Untuk melihat dampak pengembangan agropolitan basis jagung terhadap pendapatan
petani, digunakan analisis uji beda pendapatan usaha tani jagung antara pendapatan rumah
tangga petani kawasan agropolitan dan kawasan nonagropolitan. Dalam analisis ini akan
dilihat apakah pengembangan agropolitan basis jagung melalui pembangunan infrastruktur
penunjang, penyuluhan, dan intervensi harga dari pemerintah berpengaruh terhadap
peningkatan pendapatan usaha tani jagung. Hasil analisis usaha tani jagung pada wilayah
sampel menunjukkan terdapat kecenderungan rata-rata tingkat pendapatan petani jagung per
hektar per tahun di kawasan agropolitan lebih tinggi jika dibandingkan dengan kawasan
nonagropolitan. Rata-rata tingkat pendapatan usaha tani jagung di kawasan agropolitan sebesar
Rp 10.080.016.00/ha per tahun, sedangkan rata-rata tingkat pendapatan petani di kawasan
nonagropolitan sebesar Rp 5.506.966.00/ha per tahun. Hal ini berarti bahwa pembangunan
infrastruktur agropolitan, antara lain, dengan pembangunan jalan usaha tani dan pasar,
penyuluhan, dan penetapan harga dasar jagung oleh pemerintah mempunyai efek yang berarti
terhadap ratarata peningkatan pendapatan petani di kawasan agropolitan.

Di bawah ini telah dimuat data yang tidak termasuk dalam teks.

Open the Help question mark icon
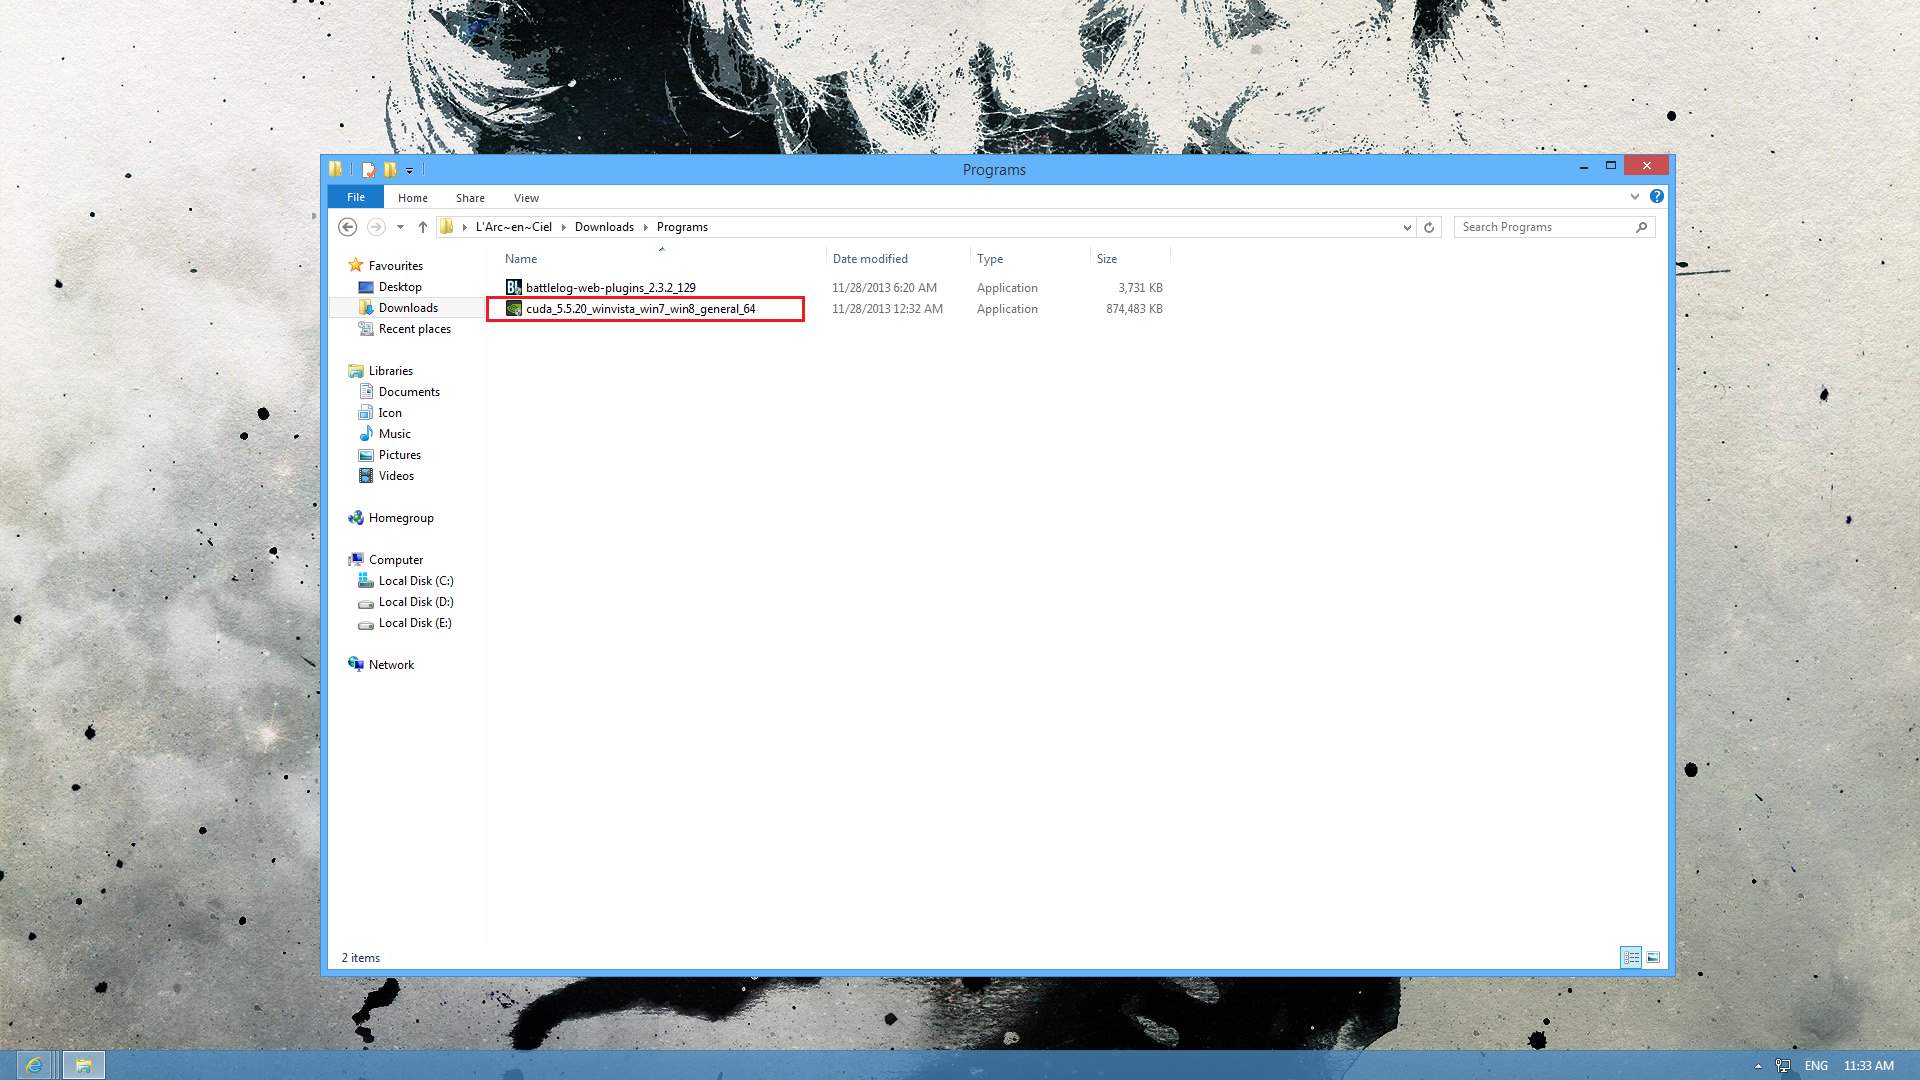 tap(1657, 197)
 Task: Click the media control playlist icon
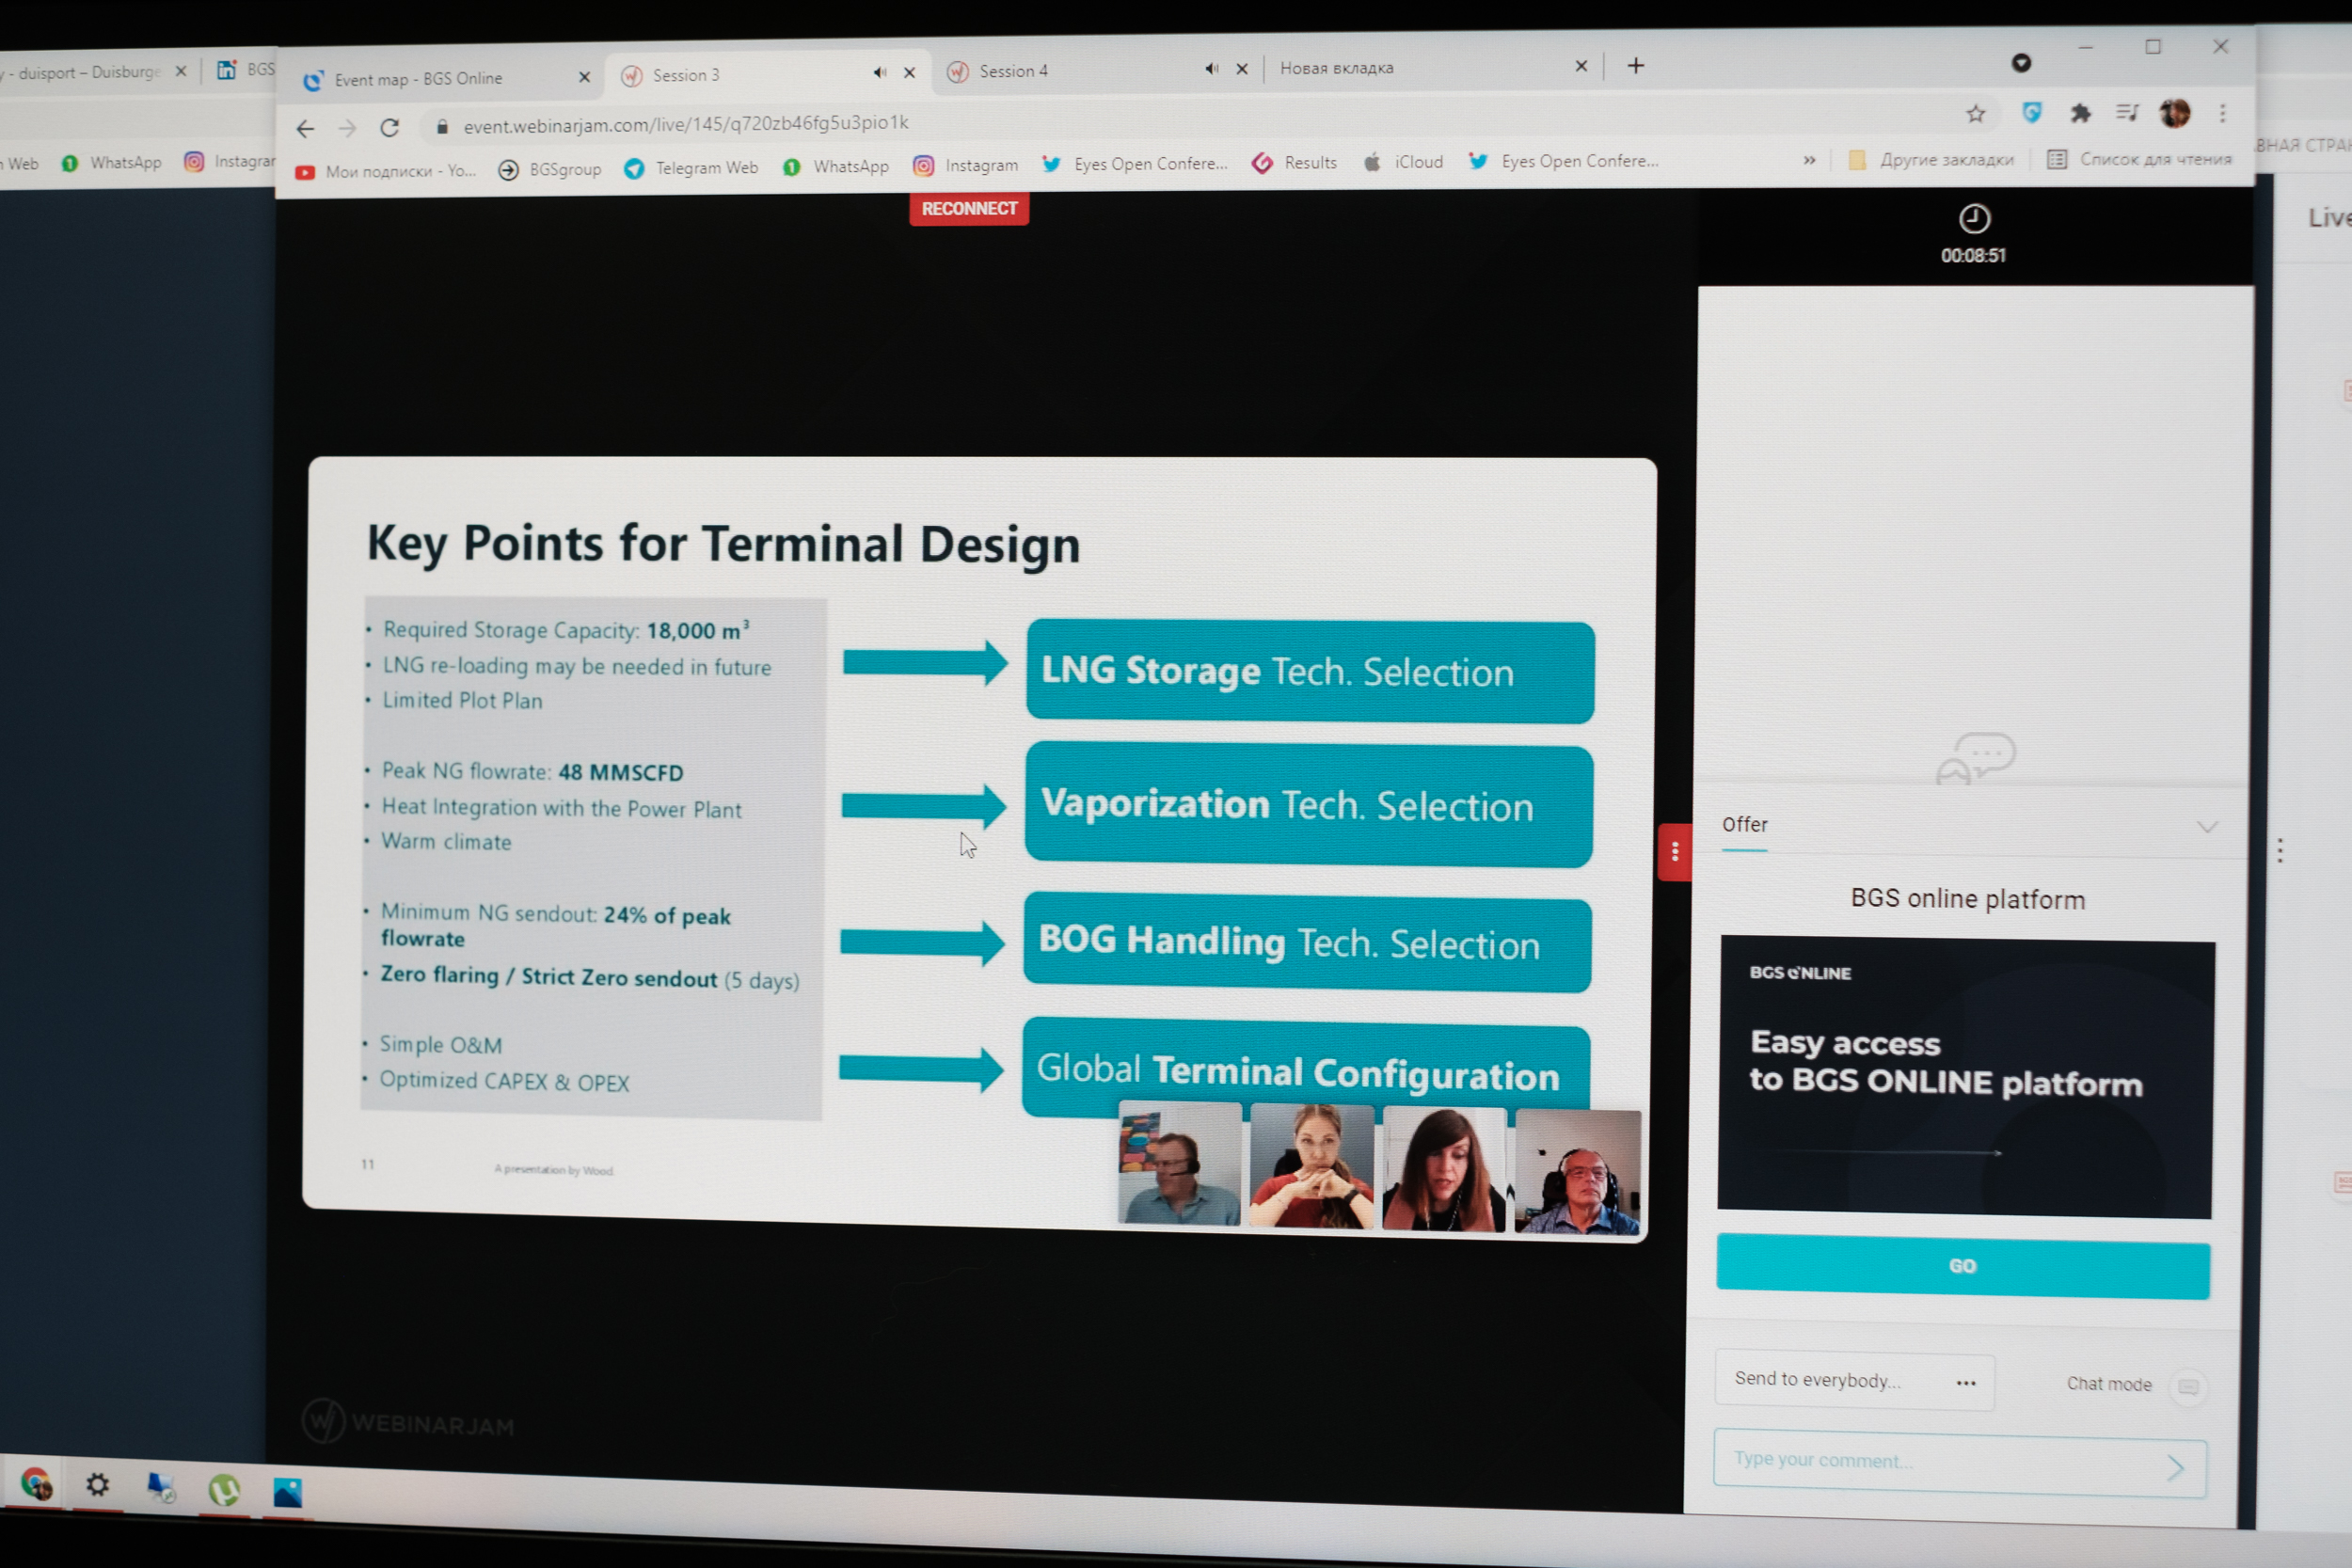2126,113
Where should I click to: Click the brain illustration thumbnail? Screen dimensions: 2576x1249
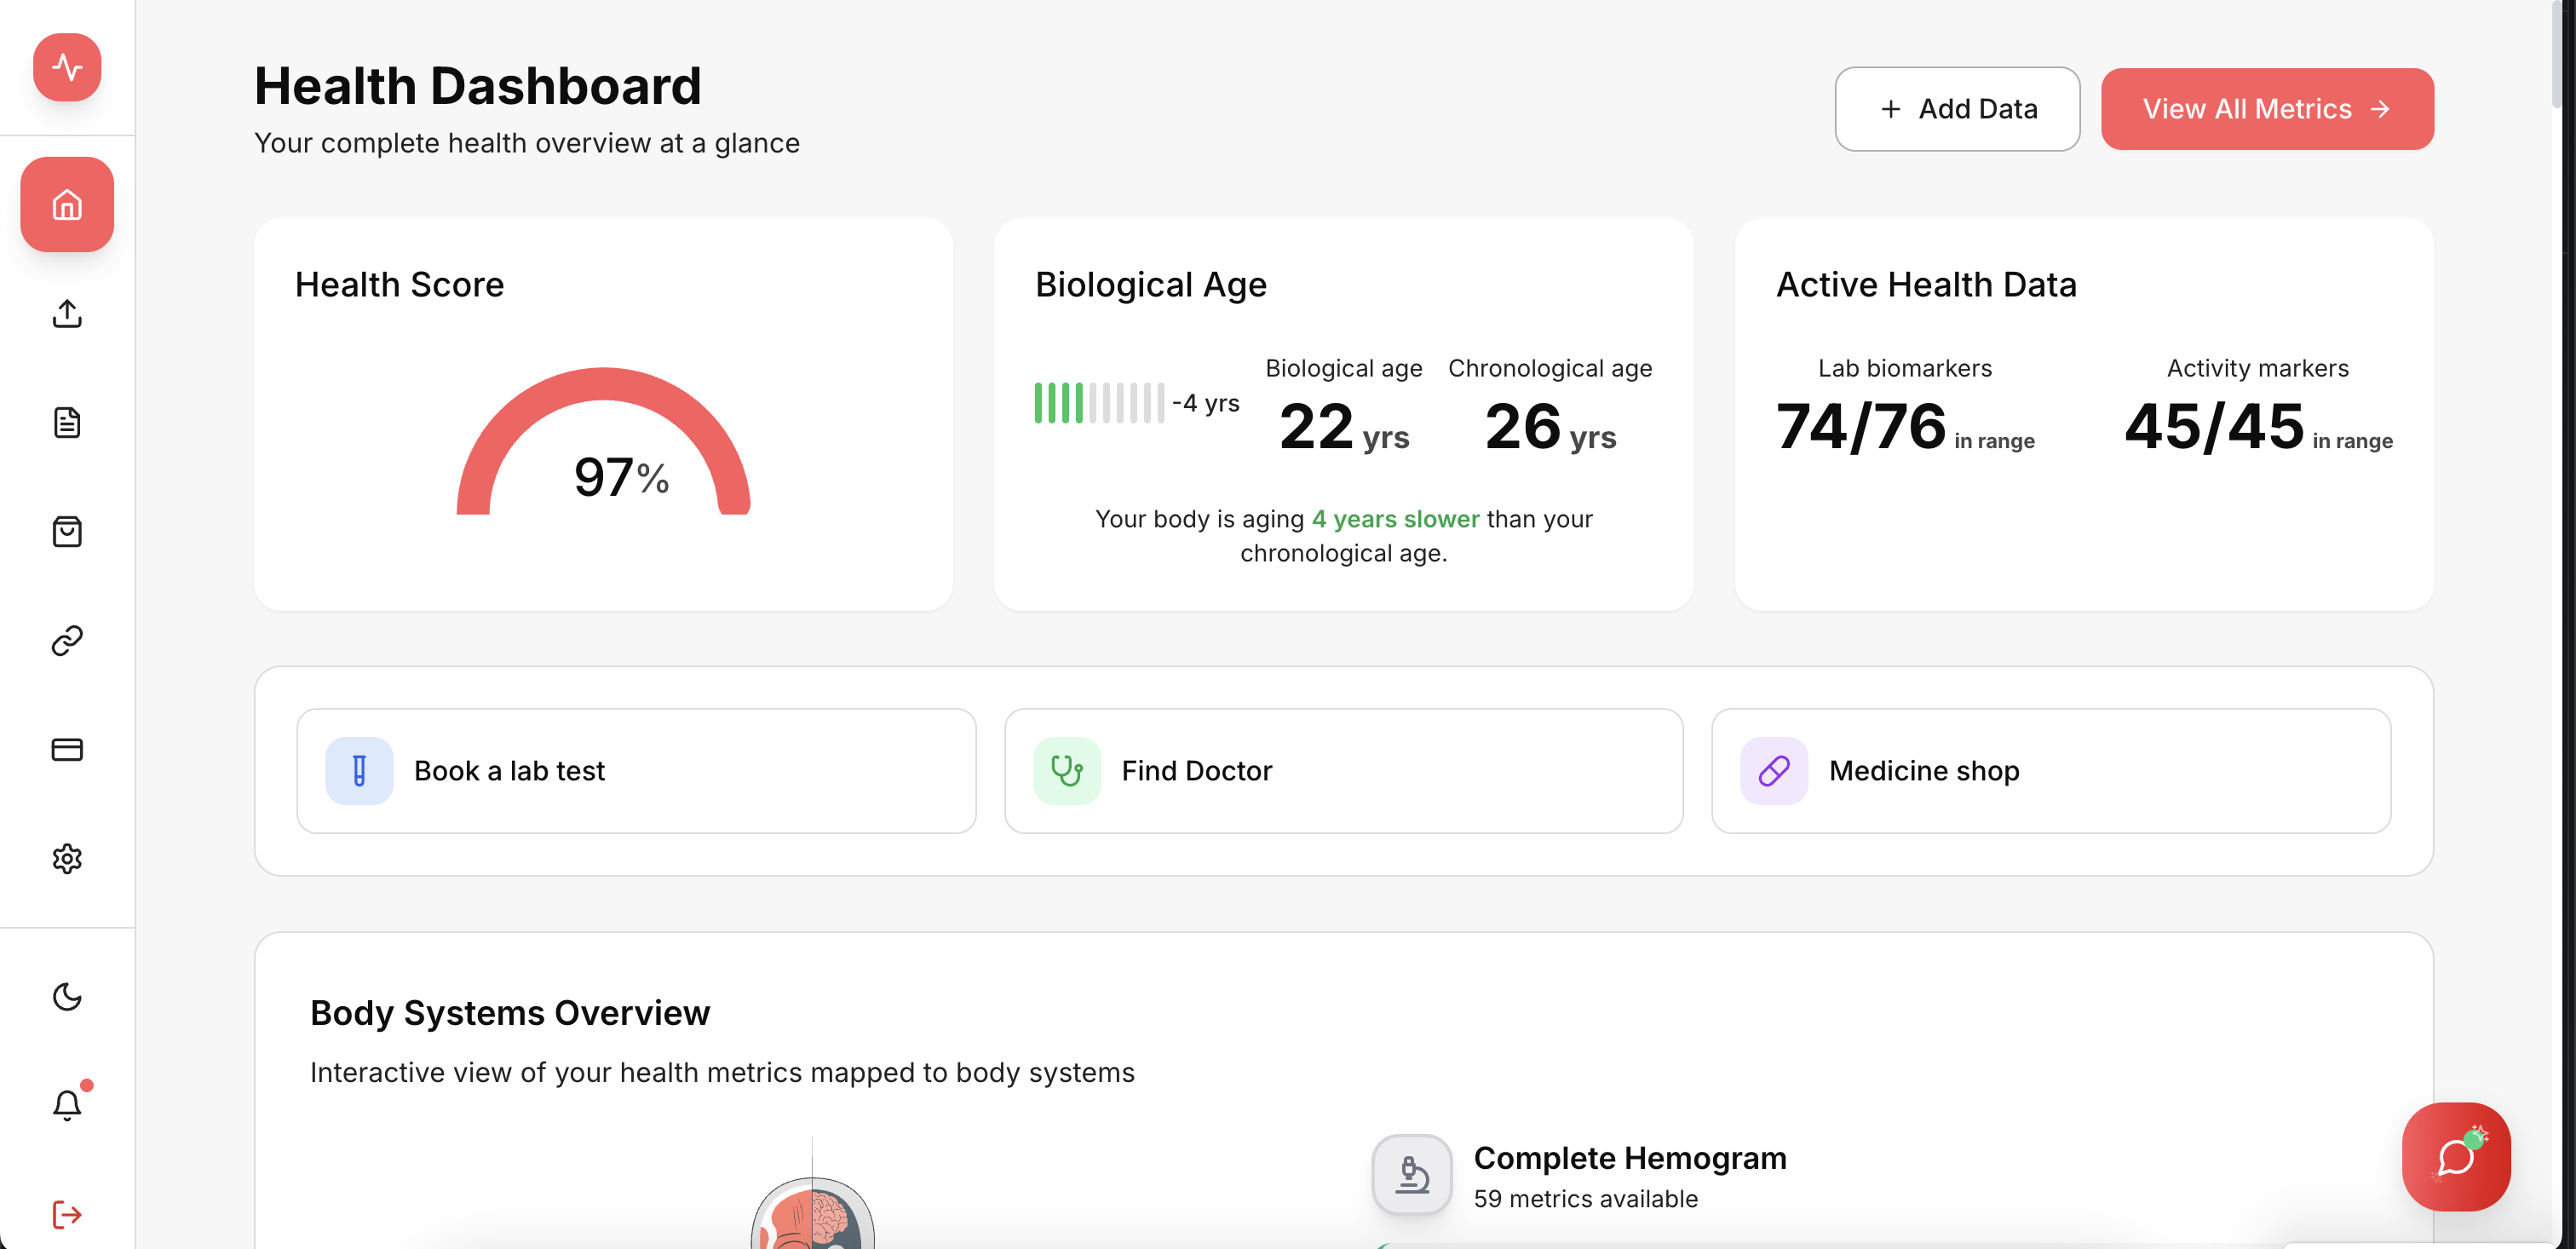click(812, 1215)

Berdasarkan hasil analisis tingkat partisipasi di kawasan agropolitan diperoleh bahwa
total skor untuk aspek komunikasi adalah 80.9, aspek pengetahuan masyarakat terhadap forum
pengambilan keputusan dan kontrol terhadap kebijakan publik masing-masing adalah sebesar
74.8 dan 78.6. Selanjutnya, dengan membandingkan total skor dengan partisipasi Arnstein
diperoleh bahwa skor penilaian untuk masing-masing aspek adalah 3 untuk komunikasi, 2
untuk aspek pengetahuan masyarakat terhadap proses pengambilan keputusan, dan 3 untuk
aspek kontrol terhadap kebijakan publik. Total skor untuk keseluruhan aspek adalah 8. Dari
segi komunikasi terlihat bahwa program-program dalam lingkup desa pada dasarnya sudah
melalui diskusi baik kelompok tani maupun dalam forum desa. Meskipun demikian, intervensi
dari pemerintah masih terlihat cukup dominan. Hal ini direpresentasikan dengan 83.3%
responden yang mengemukakan bahwa masyarakat masih melakukan apa yang diinstruksikan
oleh pemerintah baik melalui penyuluh pertanian maupun melalui petugas tingkat kecamatan.
Dari segi pengetahuan masyarakat terhadap pengambilan keputusan, masyarakat tidak
mengerti dan tidak pernah terlibat di dalamnya. Yang diketahui masyarakat adalah bahwa
kebijakan yang sudah ada harus mendapat dukungan masyarakat dengan keterlibatan mereka
dalam setiap program yang ditawarkan.